第十七話 【包囲網】
白馬に別れを告げ、再び屋敷の中に入ったアールスタインは、ヤンバルに手招きされ向かっていた。
ヤンバルが手に持っていたのは、煌びやかで高価な短剣であった。
「魔法剣とはまた希少な品をお持ちのようで。勝手ながら磨かせて頂きましたぞ」
ヤンバルが微笑んで差し出してきた短剣に、アールスタインは驚愕した。
あれほど錆びていた短剣は、見間違えるほどに輝きを放ち、切っ先も研がれ、くすんだ柄部分や装飾に至るまで、全てが新品同然となっている。
「こ、これが僕の持ってた短剣?! でも、僕お金は持って──」
「言った通り、私の勝手でございます。代金などとんでもない!」
焦るアールスタインに、ヤンバルは顎をポヨンと揺らし微笑んだ。
「その代わり、ディルモット様を少しでも守ってあげて下さい」
腰を屈め、視線を同じ位置にしたヤンバルは、玄関口の方を見据え息をついた。
同じくアールスタインも視線を向けたが、すぐに短剣へと視線を戻す。
「僕が、守れるのかな」
「勿論ですとも。強い意志を持つ貴方様は、素晴らしい男となるでしょう。守れなくとも、見守るだけでも構いません」
「僕が守って貰う立場なのに?」
アールスタインの疑問を、ヤンバルは頷いて息をついた。
「ディルモット様は、自己犠牲の強い方です。貴方様をギンムガムまで必ず届ける代わりに、その代償はどうなることか」
ヤンバルの言葉には重みがあった。
実際にその目で見た光景があるのだろう。
アールスタインはふと、助けてもらったことを思い出しながら短剣を受け取った。
「せめて、子供扱いされないくらいに強くなるよ」
「ええ、アールスタイン様ならそれが──っ!?」
会話の最中、突然の発砲音に驚いたヤンバルは、すぐさま立ち上がり息を飲んだ。
「な、なに!?」
「外が騒がしい。まさか」
たじろぐアールスタインを置き、ヤンバルは屋敷の玄関へと走り出した。
「クフゥー!」
「アレク、鞄の中に入って」
発砲音によりどこからともなく現れた子ドラゴンのアレクに、アールスタインは急いで鞄の中に誘導してヤンバルを追い掛ける。
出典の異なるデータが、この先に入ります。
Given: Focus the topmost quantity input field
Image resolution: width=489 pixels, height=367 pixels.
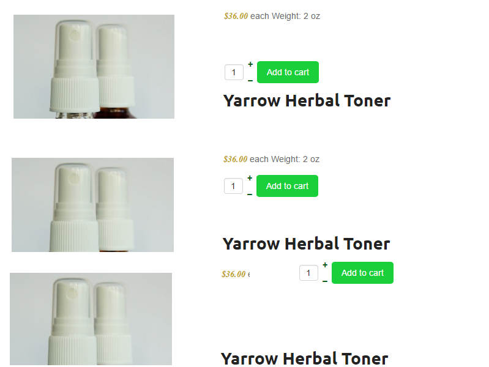Looking at the screenshot, I should click(234, 72).

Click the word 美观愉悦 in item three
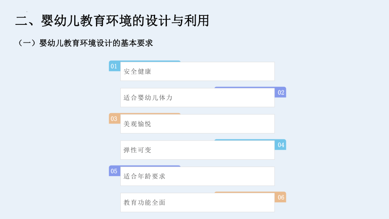[x=137, y=124]
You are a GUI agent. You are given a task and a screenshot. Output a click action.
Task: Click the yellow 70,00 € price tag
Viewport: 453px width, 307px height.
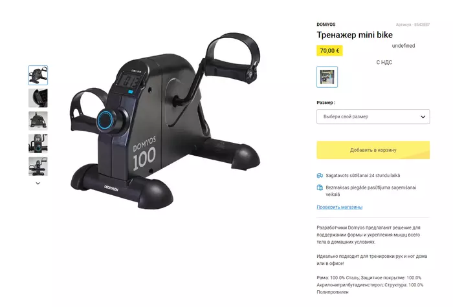tap(329, 51)

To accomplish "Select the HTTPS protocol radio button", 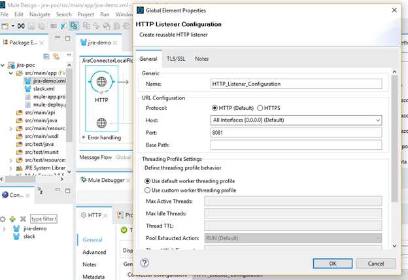I will 260,108.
開け放たれた玄関口から見えたのは、草木に囲まれた広場の中、数十の青い鎧を身に纏った兵士たちだった。
全員が長銃を構え、ディルモットの前に立ちはだかっているのだ。
よく見れば、ディルモットの太ももから血が滲み出ている。先程の発砲音は背後から撃たれたものだったのか。
「運び屋ディルモット! 盗難、及び王子誘拐の罪にて貴様を捕縛する!」
先頭にいた兵士の言葉に、ディルモットは眉をひそませ鼻で笑った。
「王国が随分な挨拶じゃないか。呼び掛けてくれれば、挨拶を返してやったものを」
ダガーを構え、総勢十五名もの王国兵士を前にして、ディルモットは応戦しようとしていた。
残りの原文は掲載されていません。